GIVEN EXERCISE
Please recast all of the rows below as a numbered list, leaving out any blank lines.

(Items stored from a collection)
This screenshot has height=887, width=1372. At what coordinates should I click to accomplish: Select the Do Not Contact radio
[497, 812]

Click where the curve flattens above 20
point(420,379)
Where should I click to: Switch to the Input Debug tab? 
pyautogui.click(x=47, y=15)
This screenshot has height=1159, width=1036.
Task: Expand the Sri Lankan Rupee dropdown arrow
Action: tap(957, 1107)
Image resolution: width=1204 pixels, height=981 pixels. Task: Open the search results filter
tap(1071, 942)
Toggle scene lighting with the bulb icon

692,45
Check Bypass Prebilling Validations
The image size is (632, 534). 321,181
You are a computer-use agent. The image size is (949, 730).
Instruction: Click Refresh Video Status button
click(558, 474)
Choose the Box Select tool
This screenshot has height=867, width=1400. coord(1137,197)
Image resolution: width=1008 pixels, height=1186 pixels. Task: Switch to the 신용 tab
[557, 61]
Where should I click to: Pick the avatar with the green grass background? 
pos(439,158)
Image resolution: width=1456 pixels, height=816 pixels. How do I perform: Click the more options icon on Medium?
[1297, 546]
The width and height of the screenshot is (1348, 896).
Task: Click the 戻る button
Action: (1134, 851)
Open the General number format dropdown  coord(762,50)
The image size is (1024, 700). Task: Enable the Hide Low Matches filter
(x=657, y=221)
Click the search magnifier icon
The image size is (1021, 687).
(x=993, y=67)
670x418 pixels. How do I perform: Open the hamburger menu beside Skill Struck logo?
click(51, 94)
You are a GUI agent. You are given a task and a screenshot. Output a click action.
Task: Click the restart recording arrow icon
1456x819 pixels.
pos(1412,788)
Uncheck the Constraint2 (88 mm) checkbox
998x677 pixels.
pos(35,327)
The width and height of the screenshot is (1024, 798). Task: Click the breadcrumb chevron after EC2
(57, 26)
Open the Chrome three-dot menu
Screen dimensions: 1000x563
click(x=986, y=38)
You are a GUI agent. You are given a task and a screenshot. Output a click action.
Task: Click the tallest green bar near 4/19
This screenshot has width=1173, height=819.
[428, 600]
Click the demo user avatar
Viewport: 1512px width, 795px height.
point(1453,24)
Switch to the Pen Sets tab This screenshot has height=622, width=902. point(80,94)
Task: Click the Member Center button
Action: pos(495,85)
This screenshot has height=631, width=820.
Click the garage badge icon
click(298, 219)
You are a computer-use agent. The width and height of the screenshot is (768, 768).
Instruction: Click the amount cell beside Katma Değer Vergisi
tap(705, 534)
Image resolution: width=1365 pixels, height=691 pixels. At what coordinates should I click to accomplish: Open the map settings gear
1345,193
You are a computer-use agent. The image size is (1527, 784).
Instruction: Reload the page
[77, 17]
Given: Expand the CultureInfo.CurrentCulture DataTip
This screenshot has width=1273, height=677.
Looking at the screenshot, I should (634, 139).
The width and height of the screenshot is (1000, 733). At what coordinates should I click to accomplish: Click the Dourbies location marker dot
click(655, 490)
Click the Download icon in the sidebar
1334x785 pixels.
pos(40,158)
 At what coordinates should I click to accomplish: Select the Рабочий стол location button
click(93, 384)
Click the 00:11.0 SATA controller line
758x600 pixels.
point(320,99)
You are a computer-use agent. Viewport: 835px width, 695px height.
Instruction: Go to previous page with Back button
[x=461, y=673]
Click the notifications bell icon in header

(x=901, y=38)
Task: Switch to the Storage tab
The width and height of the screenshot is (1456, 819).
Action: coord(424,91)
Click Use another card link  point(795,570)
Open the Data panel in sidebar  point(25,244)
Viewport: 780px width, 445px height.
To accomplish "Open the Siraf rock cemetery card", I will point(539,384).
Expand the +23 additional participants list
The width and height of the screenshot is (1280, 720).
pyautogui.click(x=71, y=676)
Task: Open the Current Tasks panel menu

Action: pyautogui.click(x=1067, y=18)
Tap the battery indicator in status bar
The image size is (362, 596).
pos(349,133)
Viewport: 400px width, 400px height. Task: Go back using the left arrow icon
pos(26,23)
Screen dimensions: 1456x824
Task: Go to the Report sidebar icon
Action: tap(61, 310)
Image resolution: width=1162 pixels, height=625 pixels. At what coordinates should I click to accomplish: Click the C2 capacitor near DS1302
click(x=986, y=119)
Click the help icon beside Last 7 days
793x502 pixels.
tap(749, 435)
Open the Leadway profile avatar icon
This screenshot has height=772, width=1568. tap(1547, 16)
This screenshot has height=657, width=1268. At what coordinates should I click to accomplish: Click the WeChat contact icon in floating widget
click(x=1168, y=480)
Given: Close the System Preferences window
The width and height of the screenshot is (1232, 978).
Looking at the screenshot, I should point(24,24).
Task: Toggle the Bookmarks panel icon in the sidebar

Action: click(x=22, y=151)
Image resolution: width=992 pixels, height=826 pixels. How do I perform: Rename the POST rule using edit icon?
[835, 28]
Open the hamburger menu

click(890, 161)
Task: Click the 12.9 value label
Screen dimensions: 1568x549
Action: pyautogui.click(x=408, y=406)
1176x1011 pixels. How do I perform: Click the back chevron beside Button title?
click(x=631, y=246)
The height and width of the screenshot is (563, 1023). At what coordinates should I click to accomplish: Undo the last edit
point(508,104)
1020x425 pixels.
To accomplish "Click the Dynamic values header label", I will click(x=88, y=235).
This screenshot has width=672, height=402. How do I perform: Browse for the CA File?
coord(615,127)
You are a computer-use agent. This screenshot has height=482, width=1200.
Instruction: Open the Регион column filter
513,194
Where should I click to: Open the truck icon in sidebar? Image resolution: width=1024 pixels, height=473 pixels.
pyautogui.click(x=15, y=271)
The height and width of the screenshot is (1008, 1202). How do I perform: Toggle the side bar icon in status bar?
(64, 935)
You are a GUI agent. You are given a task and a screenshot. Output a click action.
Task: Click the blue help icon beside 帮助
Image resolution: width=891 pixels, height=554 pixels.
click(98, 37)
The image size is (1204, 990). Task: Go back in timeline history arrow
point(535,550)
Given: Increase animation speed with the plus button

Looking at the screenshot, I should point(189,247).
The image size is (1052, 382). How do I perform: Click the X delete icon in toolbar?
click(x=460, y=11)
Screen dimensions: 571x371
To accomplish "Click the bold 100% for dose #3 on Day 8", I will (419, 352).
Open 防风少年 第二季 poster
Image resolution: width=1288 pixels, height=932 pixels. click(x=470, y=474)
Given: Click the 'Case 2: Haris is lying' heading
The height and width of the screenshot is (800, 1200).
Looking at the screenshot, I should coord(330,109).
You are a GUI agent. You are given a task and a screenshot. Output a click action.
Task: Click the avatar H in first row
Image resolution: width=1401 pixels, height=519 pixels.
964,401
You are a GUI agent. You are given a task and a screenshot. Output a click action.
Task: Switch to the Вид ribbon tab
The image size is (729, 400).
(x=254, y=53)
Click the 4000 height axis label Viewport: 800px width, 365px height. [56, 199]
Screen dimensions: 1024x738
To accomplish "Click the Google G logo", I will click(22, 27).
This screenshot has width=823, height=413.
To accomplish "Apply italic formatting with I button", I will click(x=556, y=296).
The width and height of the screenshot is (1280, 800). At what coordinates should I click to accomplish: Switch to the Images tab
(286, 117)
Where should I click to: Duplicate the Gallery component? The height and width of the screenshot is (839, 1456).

OUTPUT FOR THIS TASK
1. This screenshot has height=887, width=1372. At what coordinates should I click to accomplish: Select the Do Not Contact radio
2. [497, 812]
3. Click where the curve flattens above 20
4. point(420,379)
5. Where should I click to: Switch to the Input Debug tab? 
6. pyautogui.click(x=47, y=15)
7. This screenshot has height=1159, width=1036.
8. Task: Expand the Sri Lankan Rupee dropdown arrow
9. Action: tap(957, 1107)
10. Image resolution: width=1204 pixels, height=981 pixels. Task: Open the search results filter
11. tap(1071, 942)
12. Toggle scene lighting with the bulb icon
13. 692,45
14. Check Bypass Prebilling Validations
15. The image size is (632, 534). 321,181
16. You are a computer-use agent. The image size is (949, 730).
17. Instruction: Click Refresh Video Status button
18. click(558, 474)
19. Choose the Box Select tool
20. This screenshot has height=867, width=1400. coord(1137,197)
21. Image resolution: width=1008 pixels, height=1186 pixels. Task: Switch to the 신용 tab
22. [557, 61]
23. Where should I click to: Pick the avatar with the green grass background? 
24. pos(439,158)
25. Image resolution: width=1456 pixels, height=816 pixels. How do I perform: Click the more options icon on Medium?
26. [1297, 546]
27. The width and height of the screenshot is (1348, 896).
28. Task: Click the 戻る button
29. Action: (1134, 851)
30. Open the General number format dropdown  coord(762,50)
31. The image size is (1024, 700). Task: Enable the Hide Low Matches filter
32. (x=657, y=221)
33. Click the search magnifier icon
34. The image size is (1021, 687).
35. (x=993, y=67)
36. 670x418 pixels. How do I perform: Open the hamburger menu beside Skill Struck logo?
37. click(51, 94)
38. You are a GUI agent. You are given a task and a screenshot. Output a click action.
39. Task: Click the restart recording arrow icon
40. 1456x819 pixels.
41. pos(1412,788)
42. Uncheck the Constraint2 (88 mm) checkbox
43. 998x677 pixels.
44. pos(35,327)
45. The width and height of the screenshot is (1024, 798). Task: Click the breadcrumb chevron after EC2
46. (57, 26)
47. Open the Chrome three-dot menu
48. Screen dimensions: 1000x563
49. click(x=986, y=38)
50. You are a GUI agent. You are given a task and a screenshot. Output a click action.
51. Task: Click the tallest green bar near 4/19
52. This screenshot has width=1173, height=819.
53. [428, 600]
54. Click the demo user avatar
55. Viewport: 1512px width, 795px height.
56. point(1453,24)
57. Switch to the Pen Sets tab This screenshot has height=622, width=902. point(80,94)
58. Task: Click the Member Center button
59. Action: pos(495,85)
60. This screenshot has height=631, width=820.
61. Click the garage badge icon
62. click(298, 219)
63. You are a computer-use agent. The width and height of the screenshot is (768, 768).
64. Instruction: Click the amount cell beside Katma Değer Vergisi
65. tap(705, 534)
66. Image resolution: width=1365 pixels, height=691 pixels. At what coordinates should I click to accomplish: Open the map settings gear
67. 1345,193
68. You are a computer-use agent. The image size is (1527, 784).
69. Instruction: Reload the page
70. [77, 17]
71. Given: Expand the CultureInfo.CurrentCulture DataTip
72. This screenshot has width=1273, height=677.
73. Looking at the screenshot, I should (634, 139).
74. The width and height of the screenshot is (1000, 733). At what coordinates should I click to accomplish: Click the Dourbies location marker dot
75. click(655, 490)
76. Click the Download icon in the sidebar
77. 1334x785 pixels.
78. pos(40,158)
79.  At what coordinates should I click to accomplish: Select the Рабочий стол location button
80. click(93, 384)
81. Click the 00:11.0 SATA controller line
82. 758x600 pixels.
83. point(320,99)
84. You are a computer-use agent. Viewport: 835px width, 695px height.
85. Instruction: Go to previous page with Back button
86. [x=461, y=673]
87. Click the notifications bell icon in header
88. (x=901, y=38)
89. Task: Switch to the Storage tab
90. The width and height of the screenshot is (1456, 819).
91. Action: coord(424,91)
92. Click Use another card link  point(795,570)
93. Open the Data panel in sidebar  point(25,244)
94. Viewport: 780px width, 445px height.
95. To accomplish "Open the Siraf rock cemetery card", I will point(539,384).
96. Expand the +23 additional participants list
97. The width and height of the screenshot is (1280, 720).
98. pyautogui.click(x=71, y=676)
99. Task: Open the Current Tasks panel menu
100. Action: pyautogui.click(x=1067, y=18)
101. Tap the battery indicator in status bar
102. The image size is (362, 596).
103. pos(349,133)
104. Viewport: 400px width, 400px height. Task: Go back using the left arrow icon
105. pos(26,23)
106. Screen dimensions: 1456x824
107. Task: Go to the Report sidebar icon
108. Action: tap(61, 310)
109. Image resolution: width=1162 pixels, height=625 pixels. At what coordinates should I click to accomplish: Click the C2 capacitor near DS1302
110. click(x=986, y=119)
111. Click the help icon beside Last 7 days
112. 793x502 pixels.
113. tap(749, 435)
114. Open the Leadway profile avatar icon
115. This screenshot has height=772, width=1568. tap(1547, 16)
116. This screenshot has height=657, width=1268. At what coordinates should I click to accomplish: Click the WeChat contact icon in floating widget
117. click(x=1168, y=480)
118. Given: Close the System Preferences window
119. The width and height of the screenshot is (1232, 978).
120. Looking at the screenshot, I should point(24,24).
121. Task: Toggle the Bookmarks panel icon in the sidebar
122. Action: click(x=22, y=151)
123. Image resolution: width=992 pixels, height=826 pixels. How do I perform: Rename the POST rule using edit icon?
124. [835, 28]
125. Open the hamburger menu
126. click(890, 161)
127. Task: Click the 12.9 value label
128. Screen dimensions: 1568x549
129. Action: pyautogui.click(x=408, y=406)
130. 1176x1011 pixels. How do I perform: Click the back chevron beside Button title?
131. click(x=631, y=246)
132. The height and width of the screenshot is (563, 1023). At what coordinates should I click to accomplish: Undo the last edit
133. point(508,104)
134. 1020x425 pixels.
135. To accomplish "Click the Dynamic values header label", I will click(x=88, y=235).
136. This screenshot has width=672, height=402. How do I perform: Browse for the CA File?
137. coord(615,127)
138. You are a computer-use agent. This screenshot has height=482, width=1200.
139. Instruction: Open the Регион column filter
140. 513,194
141. Where should I click to: Open the truck icon in sidebar? Image resolution: width=1024 pixels, height=473 pixels.
142. pyautogui.click(x=15, y=271)
143. The height and width of the screenshot is (1008, 1202). How do I perform: Toggle the side bar icon in status bar?
144. (64, 935)
145. You are a GUI agent. You are given a task and a screenshot. Output a click action.
146. Task: Click the blue help icon beside 帮助
147. Image resolution: width=891 pixels, height=554 pixels.
148. click(98, 37)
149. The image size is (1204, 990). Task: Go back in timeline history arrow
150. point(535,550)
151. Given: Increase animation speed with the plus button
152. Looking at the screenshot, I should point(189,247).
153. The image size is (1052, 382). How do I perform: Click the X delete icon in toolbar?
154. click(x=460, y=11)
155. Screen dimensions: 571x371
156. To accomplish "Click the bold 100% for dose #3 on Day 8", I will (419, 352).
157. Open 防风少年 第二季 poster
158. Image resolution: width=1288 pixels, height=932 pixels. click(x=470, y=474)
159. Given: Click the 'Case 2: Haris is lying' heading
160. The height and width of the screenshot is (800, 1200).
161. Looking at the screenshot, I should coord(330,109).
162. You are a GUI agent. You are given a task and a screenshot. Output a click action.
163. Task: Click the avatar H in first row
164. Image resolution: width=1401 pixels, height=519 pixels.
165. 964,401
166. You are a GUI agent. You are given a task and a screenshot. Output a click action.
167. Task: Switch to the Вид ribbon tab
168. The image size is (729, 400).
169. (x=254, y=53)
170. Click the 4000 height axis label Viewport: 800px width, 365px height. [56, 199]
171. Screen dimensions: 1024x738
172. To accomplish "Click the Google G logo", I will click(22, 27).
173. This screenshot has width=823, height=413.
174. To accomplish "Apply italic formatting with I button", I will click(x=556, y=296).
175. The width and height of the screenshot is (1280, 800). At what coordinates should I click to accomplish: Switch to the Images tab
176. (286, 117)
177. Where should I click to: Duplicate the Gallery component? The height and width of the screenshot is (839, 1456).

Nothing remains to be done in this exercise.